## Aim of the exercise:
For the data below, restate word for word only the lines from the line containing "Image resolution: width=1092" through the line containing "Click the +17.57 (+0.03%) change value", both ends included.

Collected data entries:
··········
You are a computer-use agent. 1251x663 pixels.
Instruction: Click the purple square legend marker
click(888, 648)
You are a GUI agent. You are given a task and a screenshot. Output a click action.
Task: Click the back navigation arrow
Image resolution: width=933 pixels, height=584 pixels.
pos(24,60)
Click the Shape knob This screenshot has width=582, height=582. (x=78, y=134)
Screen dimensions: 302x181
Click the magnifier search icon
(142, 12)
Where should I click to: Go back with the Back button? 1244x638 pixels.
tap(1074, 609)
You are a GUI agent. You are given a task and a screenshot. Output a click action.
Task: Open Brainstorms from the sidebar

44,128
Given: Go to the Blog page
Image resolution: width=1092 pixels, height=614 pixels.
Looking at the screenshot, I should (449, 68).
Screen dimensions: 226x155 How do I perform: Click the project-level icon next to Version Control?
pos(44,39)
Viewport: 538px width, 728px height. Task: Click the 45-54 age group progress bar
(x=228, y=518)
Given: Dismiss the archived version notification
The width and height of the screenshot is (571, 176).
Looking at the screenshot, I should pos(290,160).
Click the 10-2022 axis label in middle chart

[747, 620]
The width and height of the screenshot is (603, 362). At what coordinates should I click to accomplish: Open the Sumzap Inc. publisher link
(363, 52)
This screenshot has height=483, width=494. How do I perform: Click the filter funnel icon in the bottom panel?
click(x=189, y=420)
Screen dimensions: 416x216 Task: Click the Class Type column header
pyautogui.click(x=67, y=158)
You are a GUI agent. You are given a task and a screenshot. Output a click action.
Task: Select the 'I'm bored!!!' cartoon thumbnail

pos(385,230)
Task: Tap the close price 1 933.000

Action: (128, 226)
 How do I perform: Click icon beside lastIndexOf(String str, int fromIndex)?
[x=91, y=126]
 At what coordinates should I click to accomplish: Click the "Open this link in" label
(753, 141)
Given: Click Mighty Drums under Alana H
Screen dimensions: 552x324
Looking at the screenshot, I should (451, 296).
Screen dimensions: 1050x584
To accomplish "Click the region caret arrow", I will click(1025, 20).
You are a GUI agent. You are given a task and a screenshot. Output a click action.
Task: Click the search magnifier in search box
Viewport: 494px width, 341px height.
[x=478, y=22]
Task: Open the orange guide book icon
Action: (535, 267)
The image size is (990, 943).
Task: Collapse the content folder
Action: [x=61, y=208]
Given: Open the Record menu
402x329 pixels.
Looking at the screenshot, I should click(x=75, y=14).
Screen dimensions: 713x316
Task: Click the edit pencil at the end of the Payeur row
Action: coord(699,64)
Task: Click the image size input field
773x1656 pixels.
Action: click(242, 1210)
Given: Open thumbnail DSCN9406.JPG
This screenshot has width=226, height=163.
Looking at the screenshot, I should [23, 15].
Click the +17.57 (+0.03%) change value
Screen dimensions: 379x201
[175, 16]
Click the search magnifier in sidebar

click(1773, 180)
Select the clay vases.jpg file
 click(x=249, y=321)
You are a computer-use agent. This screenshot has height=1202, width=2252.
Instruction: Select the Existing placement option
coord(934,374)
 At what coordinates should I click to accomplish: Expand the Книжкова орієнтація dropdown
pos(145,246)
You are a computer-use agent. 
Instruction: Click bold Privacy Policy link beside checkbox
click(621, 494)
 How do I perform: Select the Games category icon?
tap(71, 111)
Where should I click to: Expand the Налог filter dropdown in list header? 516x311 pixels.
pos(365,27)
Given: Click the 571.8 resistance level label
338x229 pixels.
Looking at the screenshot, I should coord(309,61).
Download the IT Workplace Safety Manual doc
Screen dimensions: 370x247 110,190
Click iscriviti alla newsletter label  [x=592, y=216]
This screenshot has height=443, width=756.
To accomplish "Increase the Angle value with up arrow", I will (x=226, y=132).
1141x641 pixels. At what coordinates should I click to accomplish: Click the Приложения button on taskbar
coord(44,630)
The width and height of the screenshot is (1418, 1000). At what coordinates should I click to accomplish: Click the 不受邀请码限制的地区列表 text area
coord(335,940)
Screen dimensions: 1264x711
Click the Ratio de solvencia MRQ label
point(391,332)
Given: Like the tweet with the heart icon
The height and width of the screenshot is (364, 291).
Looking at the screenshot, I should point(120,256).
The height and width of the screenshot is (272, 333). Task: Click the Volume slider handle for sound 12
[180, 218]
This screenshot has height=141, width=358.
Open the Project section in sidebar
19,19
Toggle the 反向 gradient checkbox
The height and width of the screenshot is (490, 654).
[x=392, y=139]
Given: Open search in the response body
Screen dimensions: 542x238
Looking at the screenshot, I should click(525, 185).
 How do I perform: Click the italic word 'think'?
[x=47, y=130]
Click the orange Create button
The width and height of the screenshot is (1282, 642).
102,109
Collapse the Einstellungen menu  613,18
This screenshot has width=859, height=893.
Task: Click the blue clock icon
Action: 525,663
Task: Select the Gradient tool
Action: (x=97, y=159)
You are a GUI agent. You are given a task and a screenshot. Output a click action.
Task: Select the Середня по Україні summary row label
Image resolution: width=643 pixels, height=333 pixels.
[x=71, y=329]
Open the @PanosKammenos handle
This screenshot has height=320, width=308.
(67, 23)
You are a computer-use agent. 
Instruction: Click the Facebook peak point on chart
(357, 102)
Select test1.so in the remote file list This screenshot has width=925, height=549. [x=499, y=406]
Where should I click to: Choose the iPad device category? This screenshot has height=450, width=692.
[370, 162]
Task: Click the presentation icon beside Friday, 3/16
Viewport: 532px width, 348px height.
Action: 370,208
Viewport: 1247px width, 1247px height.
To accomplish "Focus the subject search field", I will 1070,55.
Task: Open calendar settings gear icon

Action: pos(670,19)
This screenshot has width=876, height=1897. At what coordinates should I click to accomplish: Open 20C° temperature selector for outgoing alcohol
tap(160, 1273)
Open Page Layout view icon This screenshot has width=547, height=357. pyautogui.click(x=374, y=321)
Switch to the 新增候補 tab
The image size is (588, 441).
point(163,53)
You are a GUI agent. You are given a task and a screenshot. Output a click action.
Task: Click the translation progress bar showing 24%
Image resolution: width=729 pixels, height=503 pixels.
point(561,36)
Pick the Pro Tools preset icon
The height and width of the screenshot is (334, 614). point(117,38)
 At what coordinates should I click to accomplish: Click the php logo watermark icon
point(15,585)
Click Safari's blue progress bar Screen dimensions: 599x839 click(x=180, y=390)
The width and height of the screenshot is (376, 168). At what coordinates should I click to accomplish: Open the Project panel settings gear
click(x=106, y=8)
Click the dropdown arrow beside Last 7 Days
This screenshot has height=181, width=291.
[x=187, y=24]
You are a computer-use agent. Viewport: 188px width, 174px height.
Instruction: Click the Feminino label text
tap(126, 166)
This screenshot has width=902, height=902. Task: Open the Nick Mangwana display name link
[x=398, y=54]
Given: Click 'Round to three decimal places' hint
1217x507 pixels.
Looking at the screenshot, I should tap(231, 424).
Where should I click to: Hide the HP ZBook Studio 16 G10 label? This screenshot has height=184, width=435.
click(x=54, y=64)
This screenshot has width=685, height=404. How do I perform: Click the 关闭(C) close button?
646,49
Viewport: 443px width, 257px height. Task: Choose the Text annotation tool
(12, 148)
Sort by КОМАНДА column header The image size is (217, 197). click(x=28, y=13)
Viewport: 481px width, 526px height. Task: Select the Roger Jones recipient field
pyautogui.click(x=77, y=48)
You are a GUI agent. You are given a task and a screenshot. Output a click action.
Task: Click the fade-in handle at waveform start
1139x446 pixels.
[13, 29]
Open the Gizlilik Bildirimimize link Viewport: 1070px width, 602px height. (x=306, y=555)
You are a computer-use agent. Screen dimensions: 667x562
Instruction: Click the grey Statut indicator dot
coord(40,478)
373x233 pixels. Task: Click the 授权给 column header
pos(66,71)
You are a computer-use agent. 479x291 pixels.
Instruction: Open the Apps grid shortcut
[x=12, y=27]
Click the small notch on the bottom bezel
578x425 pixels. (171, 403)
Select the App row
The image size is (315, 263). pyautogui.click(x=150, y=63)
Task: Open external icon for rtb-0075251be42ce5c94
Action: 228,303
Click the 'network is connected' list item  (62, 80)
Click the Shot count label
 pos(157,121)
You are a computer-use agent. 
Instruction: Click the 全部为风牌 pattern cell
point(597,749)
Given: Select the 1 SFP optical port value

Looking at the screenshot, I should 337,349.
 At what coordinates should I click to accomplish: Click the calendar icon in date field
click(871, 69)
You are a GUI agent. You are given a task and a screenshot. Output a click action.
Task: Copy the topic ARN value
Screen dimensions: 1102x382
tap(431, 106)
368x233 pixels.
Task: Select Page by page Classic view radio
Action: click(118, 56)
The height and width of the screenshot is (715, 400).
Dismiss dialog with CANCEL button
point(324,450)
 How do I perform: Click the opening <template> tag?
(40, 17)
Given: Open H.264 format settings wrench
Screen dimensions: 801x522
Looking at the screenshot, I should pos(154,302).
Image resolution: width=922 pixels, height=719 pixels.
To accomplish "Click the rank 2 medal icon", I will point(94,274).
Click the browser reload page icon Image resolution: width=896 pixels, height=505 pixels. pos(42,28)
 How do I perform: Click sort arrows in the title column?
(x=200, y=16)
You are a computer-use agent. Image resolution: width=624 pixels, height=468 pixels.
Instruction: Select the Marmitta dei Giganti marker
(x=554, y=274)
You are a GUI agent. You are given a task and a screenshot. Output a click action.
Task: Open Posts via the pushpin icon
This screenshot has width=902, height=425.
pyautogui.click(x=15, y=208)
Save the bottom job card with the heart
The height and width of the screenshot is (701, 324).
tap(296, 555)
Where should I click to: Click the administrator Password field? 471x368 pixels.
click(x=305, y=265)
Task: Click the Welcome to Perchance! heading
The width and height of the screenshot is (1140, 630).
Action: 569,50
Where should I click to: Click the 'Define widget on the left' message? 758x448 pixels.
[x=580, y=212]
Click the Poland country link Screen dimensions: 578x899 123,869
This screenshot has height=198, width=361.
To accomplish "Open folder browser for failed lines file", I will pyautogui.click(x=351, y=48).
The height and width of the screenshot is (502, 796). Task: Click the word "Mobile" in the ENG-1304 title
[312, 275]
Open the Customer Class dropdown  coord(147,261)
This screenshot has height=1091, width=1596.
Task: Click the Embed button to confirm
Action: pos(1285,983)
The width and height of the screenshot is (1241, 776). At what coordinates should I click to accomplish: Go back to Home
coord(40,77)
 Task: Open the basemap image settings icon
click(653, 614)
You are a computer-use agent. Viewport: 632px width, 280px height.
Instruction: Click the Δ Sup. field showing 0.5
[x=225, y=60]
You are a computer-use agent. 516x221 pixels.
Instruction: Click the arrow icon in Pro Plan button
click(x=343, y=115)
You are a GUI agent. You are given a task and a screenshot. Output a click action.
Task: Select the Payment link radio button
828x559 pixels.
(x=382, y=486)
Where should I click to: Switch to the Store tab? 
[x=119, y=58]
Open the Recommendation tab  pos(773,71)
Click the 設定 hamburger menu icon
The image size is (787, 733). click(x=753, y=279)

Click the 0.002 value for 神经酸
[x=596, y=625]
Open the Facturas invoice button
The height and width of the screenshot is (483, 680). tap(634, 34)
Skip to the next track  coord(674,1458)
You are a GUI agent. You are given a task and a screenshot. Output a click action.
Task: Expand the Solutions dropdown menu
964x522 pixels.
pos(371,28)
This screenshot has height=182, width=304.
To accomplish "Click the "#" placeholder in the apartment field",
··········
## Answer below:
Image resolution: width=1092 pixels, height=614 pixels.
Looking at the screenshot, I should (449, 68).
Screen dimensions: 226x155 How do I perform: Click the project-level icon next to Version Control?
pos(44,39)
Viewport: 538px width, 728px height. Task: Click the 45-54 age group progress bar
(x=228, y=518)
Given: Dismiss the archived version notification
The width and height of the screenshot is (571, 176).
Looking at the screenshot, I should pos(290,160).
Click the 10-2022 axis label in middle chart

[747, 620]
The width and height of the screenshot is (603, 362). At what coordinates should I click to accomplish: Open the Sumzap Inc. publisher link
(363, 52)
This screenshot has height=483, width=494. How do I perform: Click the filter funnel icon in the bottom panel?
click(x=189, y=420)
Screen dimensions: 416x216 Task: Click the Class Type column header
pyautogui.click(x=67, y=158)
You are a GUI agent. You are given a task and a screenshot. Output a click action.
Task: Select the 'I'm bored!!!' cartoon thumbnail

pos(385,230)
Task: Tap the close price 1 933.000

Action: (128, 226)
 How do I perform: Click icon beside lastIndexOf(String str, int fromIndex)?
[x=91, y=126]
 At what coordinates should I click to accomplish: Click the "Open this link in" label
(753, 141)
Given: Click Mighty Drums under Alana H
Screen dimensions: 552x324
Looking at the screenshot, I should (451, 296).
Screen dimensions: 1050x584
To accomplish "Click the region caret arrow", I will click(1025, 20).
You are a GUI agent. You are given a task and a screenshot. Output a click action.
Task: Click the search magnifier in search box
Viewport: 494px width, 341px height.
[x=478, y=22]
Task: Open the orange guide book icon
Action: (535, 267)
The image size is (990, 943).
Task: Collapse the content folder
Action: [x=61, y=208]
Given: Open the Record menu
402x329 pixels.
Looking at the screenshot, I should click(x=75, y=14).
Screen dimensions: 713x316
Task: Click the edit pencil at the end of the Payeur row
Action: coord(699,64)
Task: Click the image size input field
773x1656 pixels.
Action: click(242, 1210)
Given: Open thumbnail DSCN9406.JPG
This screenshot has width=226, height=163.
Looking at the screenshot, I should [23, 15].
Click the +17.57 (+0.03%) change value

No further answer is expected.